# EXERCISE OBJECTIVE:
Can you lay out every line of the rows below as a Markdown table with columns Number and Line, skipping blank lines and leaving out the pictures?

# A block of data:

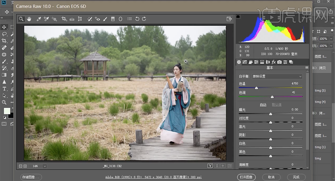335x181 pixels.
Task: Select the Crop tool in Camera Raw
Action: click(x=64, y=19)
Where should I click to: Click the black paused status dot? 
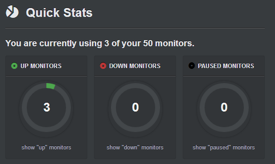point(192,66)
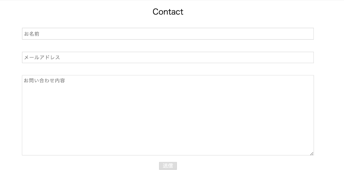Submit the contact form with 送信

click(x=168, y=166)
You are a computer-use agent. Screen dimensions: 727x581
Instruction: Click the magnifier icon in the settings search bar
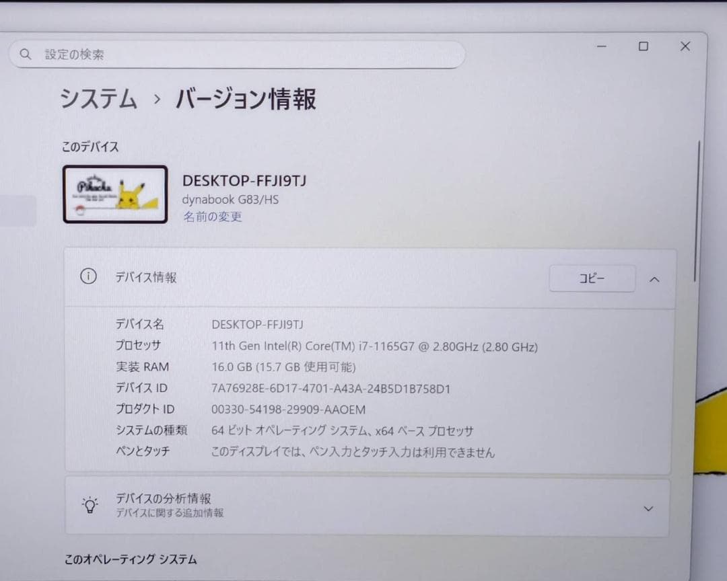pyautogui.click(x=25, y=54)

# TASK OUTPUT:
| Number | Line |
|---|---|
| 1 | 335x181 pixels. |
| 2 | Task: Select the Crop tool in Camera Raw |
| 3 | Action: click(x=64, y=19) |
| 4 | Where should I click to: Click the black paused status dot?  |
| 5 | point(192,66) |
| 6 | Submit the contact form with 送信 |
| 7 | click(x=168, y=166) |
| 8 | You are a computer-use agent. Screen dimensions: 727x581 |
| 9 | Instruction: Click the magnifier icon in the settings search bar |
| 10 | pyautogui.click(x=25, y=54) |